Education, a building block for the foundation for success, is a crucial component for advancing in society. By informing and inspiring students, students are educated on essential material that will not only have a longstanding impact on their development as individuals, but on the country as a whole. As future leaders of the nation, these students should be given substantial opportunities to grasp imperative concepts such as skills-based health education and critical thinking skills in order to succeed in the future. However, the H.R. 899, a bill introduced on Feb. 7, has proposed to terminate the Department of Education on Dec. 31, 2018.                   

The  Department of Education’s priority is “…to promote student achievement and preparation for global competitiveness by fostering educational excellence and ensuring equal access.”  It collects data on U.S. schools, represents national policies on curriculum standards, and enforces federal educational laws, civil rights, and student aid. In turn, proposal to abolish this department from the federal government puts students’ educational opportunities and their futures at a significant risk.

Education is envisioned as an equalizer for all students, as the Department of Education has helped to ensure that factors such as race, income, language and disability are not barriers to a quality education by providing protections and supplemental resources. As a result, high school graduation rates have soared to an all time-high; dropout rates have declined dramatically; college going rates are the highest they have ever been; test scores across the nation are improving each school year.

Therefore, the dissolution of the Department will not only widen the achievement gap, but notably hinder the achievements gained. In addition, federal funds supplied to assist states and school districts will decrease, as K-12 education will lose more than $175 million used to help improve the quality of teaching and learning in schools across the nation while students with disabilities and military families, Native American students, students living in U.S. territories, and students living on federal property or Native American lands would lose a total of $13.8 billion per year for their schools. In addition, $1.3 trillion in student loans would be at risk, 8 million students would lose Pell grants every year, and 490,000 or more teacher positions could be eliminated.
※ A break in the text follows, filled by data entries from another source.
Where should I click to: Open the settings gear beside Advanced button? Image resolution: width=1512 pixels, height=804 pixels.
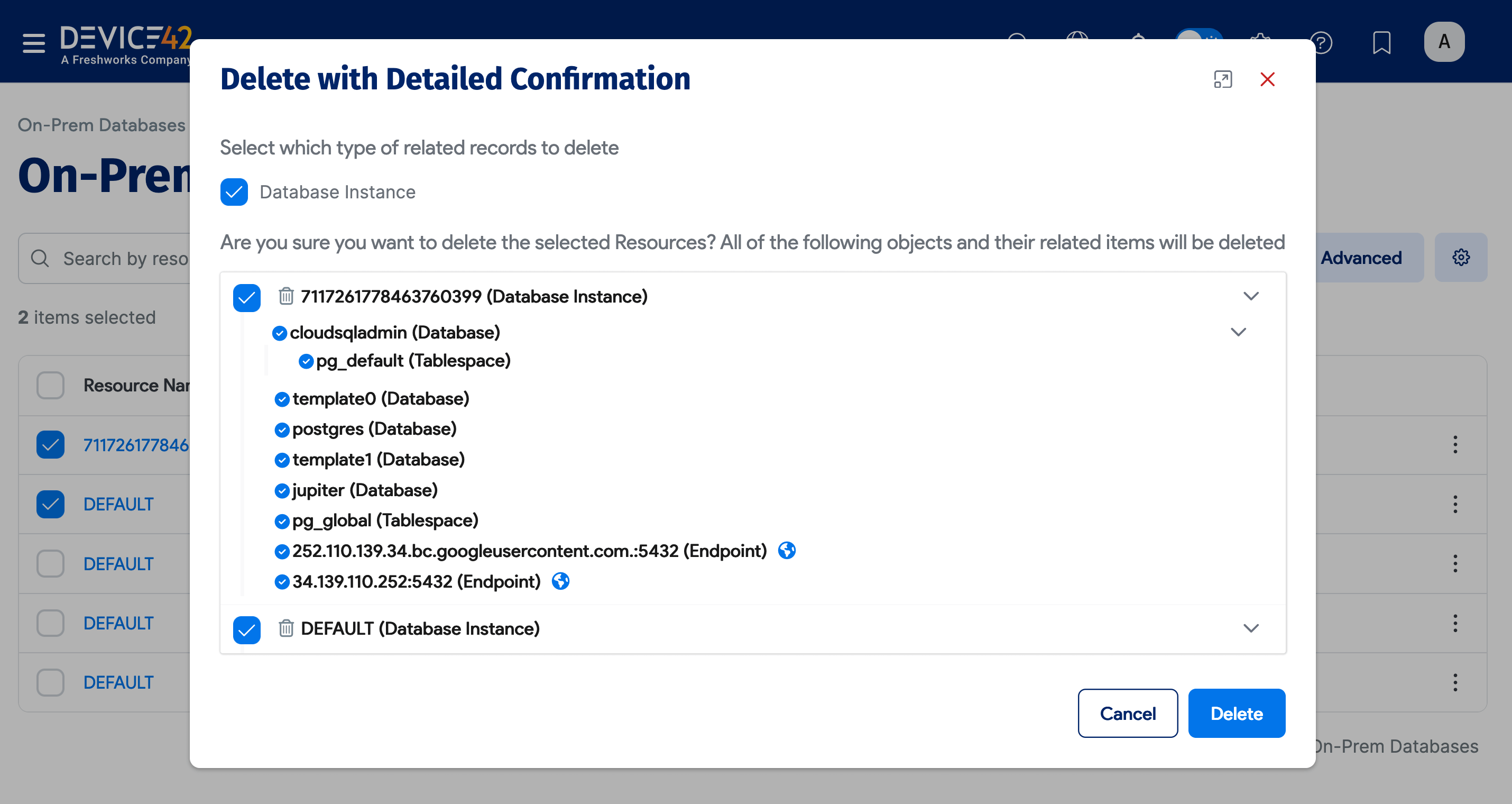pos(1461,257)
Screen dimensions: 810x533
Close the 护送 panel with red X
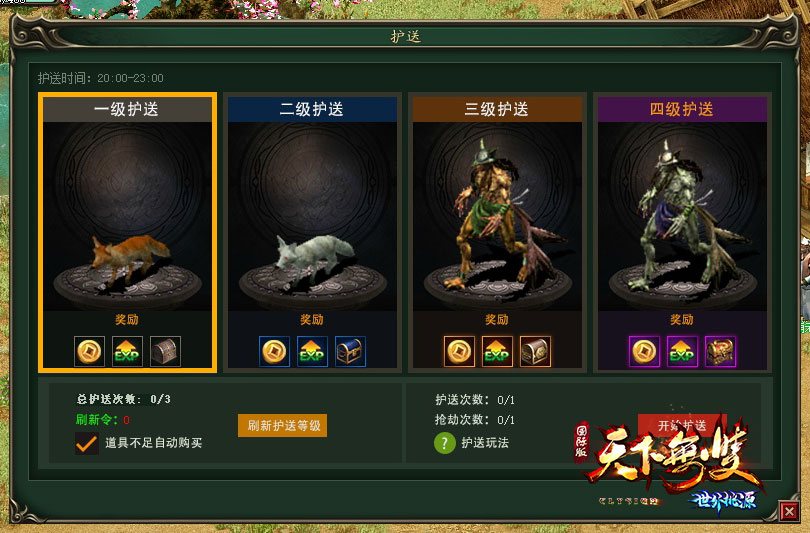coord(789,511)
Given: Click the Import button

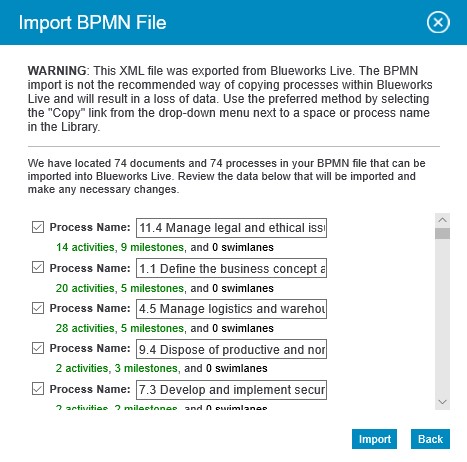Looking at the screenshot, I should (374, 439).
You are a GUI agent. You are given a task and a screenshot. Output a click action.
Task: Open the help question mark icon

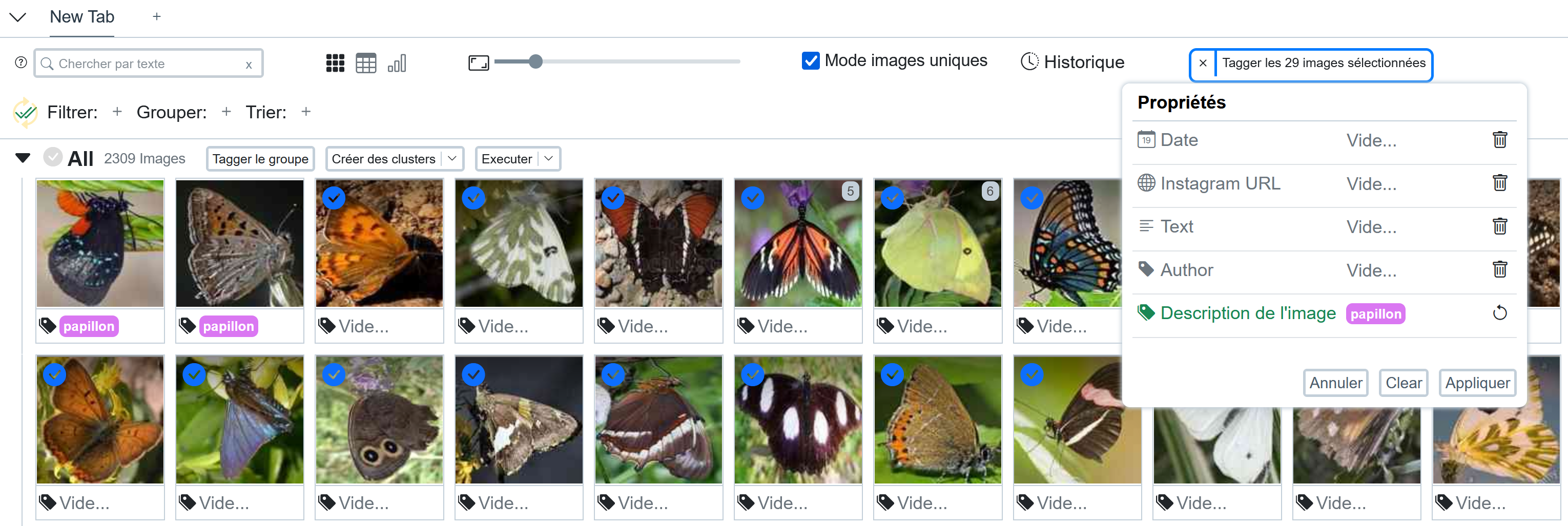point(20,62)
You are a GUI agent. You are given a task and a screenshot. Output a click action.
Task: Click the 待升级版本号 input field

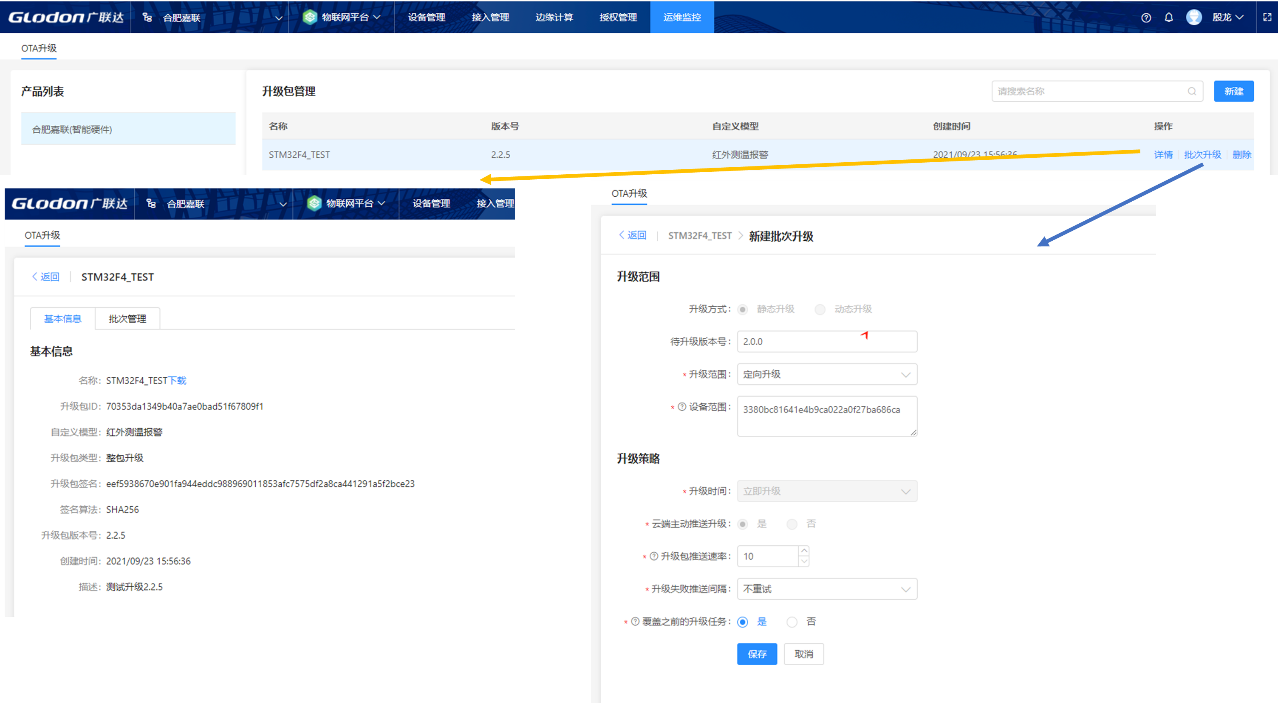pos(827,342)
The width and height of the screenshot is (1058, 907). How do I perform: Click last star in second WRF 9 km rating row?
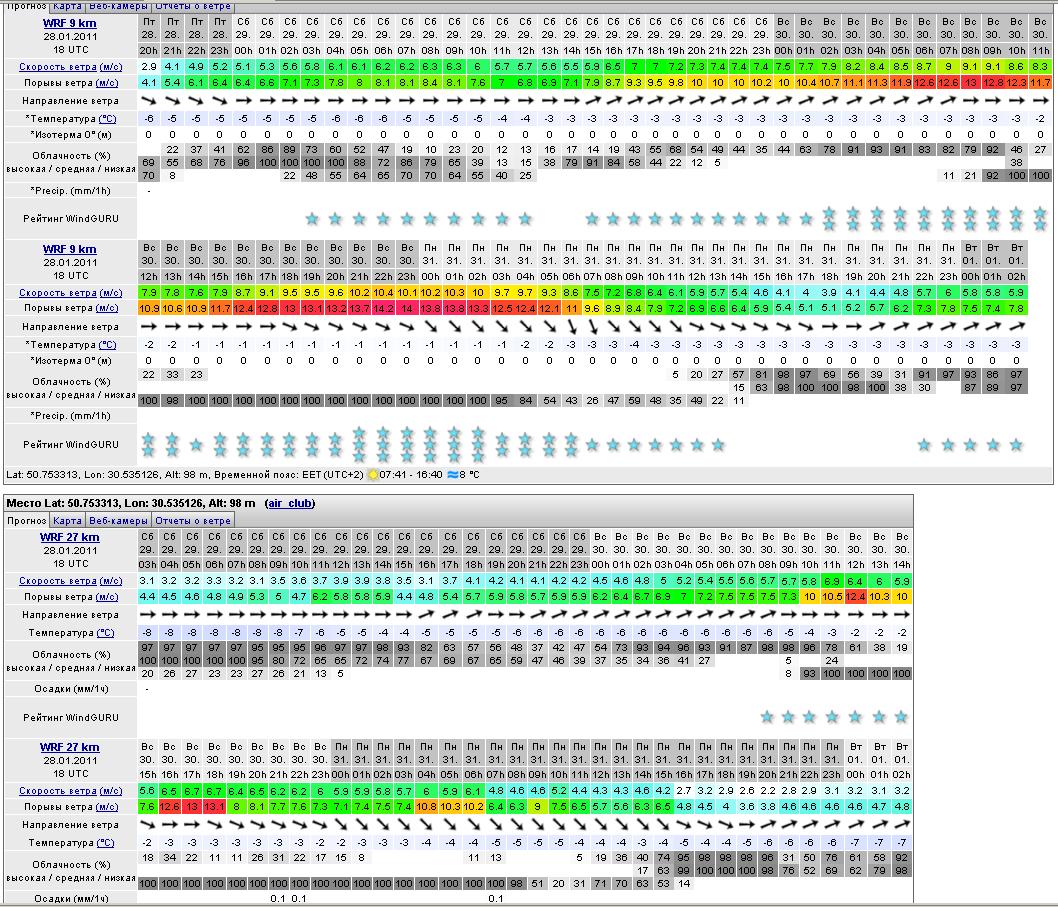pos(1016,444)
Progress in the classroom also means progress in the nation. By eliminating the Department of Education, the ability for a classroom to successfully advance is difficult. While some would argue that the Department of Education is at fault and is in need of reform, it is ineffective to allow the states and local communities to take charge in students’ learning and development. Existing among the local level is an educational disparity that varies from socioeconomic class to religious values to cultural values.

Getting rid of the Department of Education would cause many students to learn at a different pace or in divergent curriculums, creating confusion among students and complication in getting the students caught up in the future. Therefore, federal intervention is crucial to ensure that every student gets the same high quality or equal level of education.

While the implementation of the H.R. 899 would eliminate the Department’s $68 billion annual budget, saving American taxpayers’ money, the bill could have long term effects that could be detrimental to the student population, as lack of regulation in educational policies and public oversight would result in privately funded institutions that shape learning around personal and religious beliefs.

In effect, students have a distorted view that does not shape their own analysis and consideration, but rather reflects the beliefs imposed on them by the local establishment. Diversity therefore, is limited among students, as they are dissuaded from thinking independently and creatively, resulting in all aspects of life becoming politicized to the extent where there is no longer unity between the 50 states.

Although the H.R. 899 puts the students’ education and future at jeopardization, those in favor of the bill have argued that the state and local communities are in the best position to shape the curriculum that will correctly meet the needs of their students. In other words, parents, home schools, public schools, or private schools have the right and ability to choose the most appropriate educational opportunity for its children. In their reasoning, the government has put too much of its regulation into the education system and has developed a Common Core that is inefficient. The government-managed Department of Education does not have the experience to execute an educational system for the whole student population as it removes the independence of local districts to determine what students learn.

With this perspective, those in support believe that the government will not be able to understand the needs of the schools and its students on an individual basis. Thus, they strongly advocate that education can only advance forward if the responsibility of the students’ educational opportunity rests primarily with parents, teachers, and state and local officials who already know the individuals on a personal level. Despite these counterarguments, America’s education program is extremely decentralized. The government is not heavily influencing the system and the specific educational standards for each school as each individual state is able to maintain a good level of power.

In order for  society to progress to continue to maintain a prominent status of advancement in the world, it is important to offer students the best education system and learning development possible. Therefore, a unified educational system is vital to the success and strength of this country. By ensuring common educational opportunities and standards for everyone, students will receive vital, unbiased, and equal levels of knowledge and skills. The country as a whole will be able to push forward. For this to happen, a government regulated group, the Department of Education, must be maintained.